In this lesson we will look at how to make a corpus to use with Annif.
The Merriam-Webster Dictionary defines a corpus as "all the writings or works of a particular kind or on a particular subject" or a "collection or body of knowledge or evidence". Various corpora are widely used in language and literature research. In this case we use the term to refer to a data collection used to train or evaluate Annif models.
For training Annif projects two kinds of document corpus formats are supported: some formats are intended for full-text or longer documents and others for metadata or very short texts. Annif corpora are usually divided into three subsets: train, validate and test. The training and testing corpora are used as they are named - the validation set can be used for fine-tuning model hyperparameters.
All Annif projects need a subject vocabulary, which defines the subjects available for automated indexing or classification. Typically this will be a thesaurus, a classification or a list of subject headings. Annif doesn't care much about the internal structure of a subject vocabulary, it just needs to know the URIs and preferred labels (a.k.a. terms or descriptors) of each subject/class/concept. If the vocabulary includes also notion codes, e.g. as in UDC, also they can be given.
The simple TSV subject vocabulary format only specifies URIs and labels for concepts and only supports one language. The vocabulary file is UTF-8 encoded TSV (tab separated values) file with the file extension .tsv, where the first column contains a subject URI and the second column its label (and the optional third column the notation code). The format is the same as the extended subject file format for documents, specified below. For example:
<http://example.org/thesaurus/subj1> computer network
<http://example.org/thesaurus/subj2> computer science
<http://example.org/thesaurus/subj3> Internet Protocol 42.42
The CSV subject vocabulary format only specifies URIs and labels for concepts; labels can be given in many languages. The vocabulary file is UTF-8 encoded CSV (comma separated values) file with the file extension .csv. The first row is a header which defines the meaning of columns in subsequent rows. The header must contain a column called uri and one or more columns called label_XX, where XX is a BCP47 language tag such as en or fr. There may also be a notation column for notations. Example:
uri,label_en,label_fr,notation
http://example.org/thesaurus/subj1,computer network,réseau informatique,
http://example.org/thesaurus/subj2,computer science,informatique,
http://example.org/thesaurus/subj3,Internet Protocol,Internet Protocol,42.42
A subject vocabulary can also be given as a SKOS/RDF file. All common RDF serializations (i.e. those supported by rdflib) are supported, including RDF/XML, Turtle and N-Triples.
A full-text corpus is a directory containing (UTF-8 encoded) document and subject files.
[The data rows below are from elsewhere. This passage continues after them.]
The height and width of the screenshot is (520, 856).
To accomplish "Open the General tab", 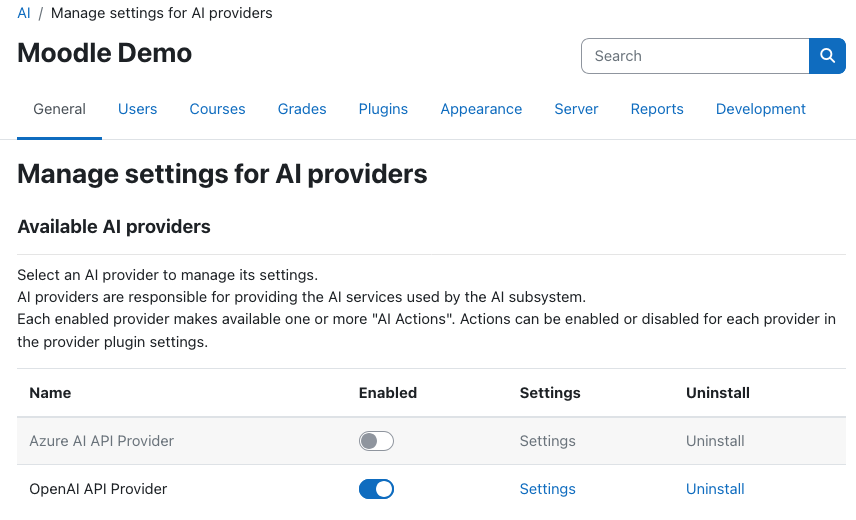I will [x=60, y=109].
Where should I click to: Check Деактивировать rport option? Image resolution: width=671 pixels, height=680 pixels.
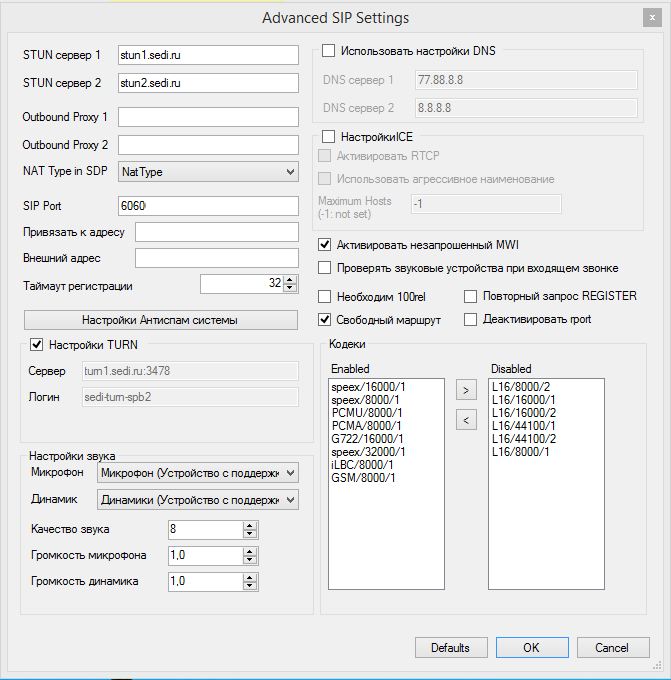point(471,319)
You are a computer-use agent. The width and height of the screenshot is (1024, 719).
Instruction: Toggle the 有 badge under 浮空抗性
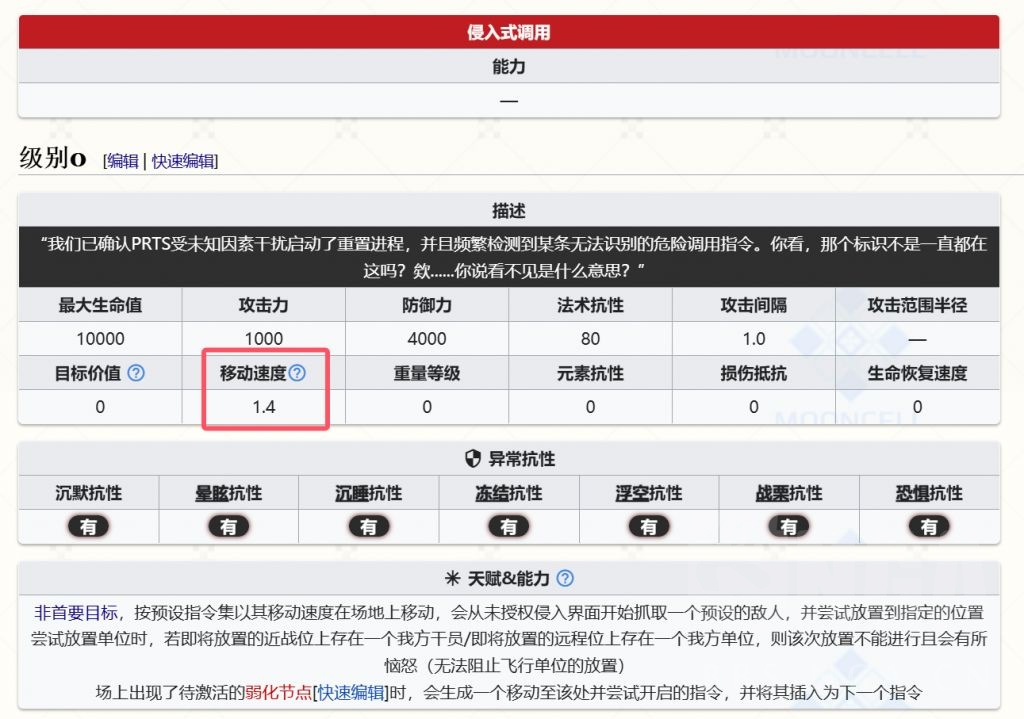click(648, 525)
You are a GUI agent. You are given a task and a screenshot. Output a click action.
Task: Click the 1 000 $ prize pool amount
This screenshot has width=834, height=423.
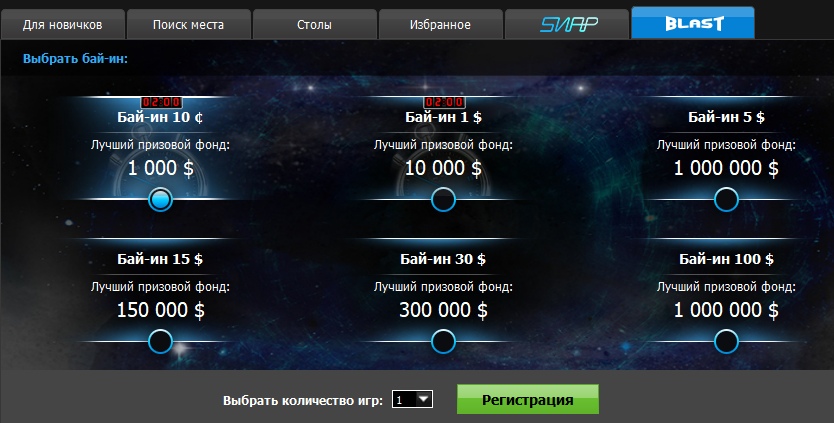pos(161,168)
The document files should have .txt extension, and
for each document file there should be a subject file with the same (base) name, but with the extension .tsv or .key. The main distinction between the two is whether or not subject URIs are included.
A .key subject file simply lists subject labels one per line. For example:
networking
computer science
Internet Protocol
Note that the labels must exactly match the preferred labels of concepts in the subject vocabulary.
A .tsv subject file is otherwise similar, but it has two columns separated by a tab: the first column contains the subject URIs within angle brackets <> and the second column their labels. For example:
<http://example.org/thesaurus/subj1> networking
<http://example.org/thesaurus/subj2> computer science
<http://example.org/thesaurus/subj3> Internet Protocol
Any additional columns beyond the first two are ignored.
When using this format, subject comparison is performed based on URIs, not the labels. Since URIs are (or should be) more persistent than labels, this ensures that subjects can be matched even if the labels have changed in the subject vocabulary.
In this tutorial full-text corpora (e.g. the train set data-sets/stw-zbw/docs/train, after downloading PDFs and converting them to text files) are used for evaluating models and training MLLM and NN ensemble models.
The JSON corpus format is a directory of files with the extension .json, each representing one document. See the Annif documentation about the JSON full-text corpus format for details.
A document corpus can be given in a single UTF-8 encoded TSV file. This format is especially useful for metadata about documents, when only titles are known, or for very short documents. The first column contains the text of the document (e.g. title or title + abstract) while the second column contains a whitespace-separated list of subject URIs (again within angle brackets) for that document. For example:
RFC 791: Internet Protocol <http://example.org/thesaurus/subj1> <http://example.org/thesaurus/subj3>
RFC 1925: The Twelve Networking Truths <http://example.org/thesaurus/subj1> <http://example.org/thesaurus/subj2>
Go To Statement Considered Harmful <http://example.org/thesaurus/subj2>
Note that it is also possible to separate the subjects with tabs, thus creating a variable number of columns. The TSV file may be compressed using gzip compression. The compressed file must have the extension .gz.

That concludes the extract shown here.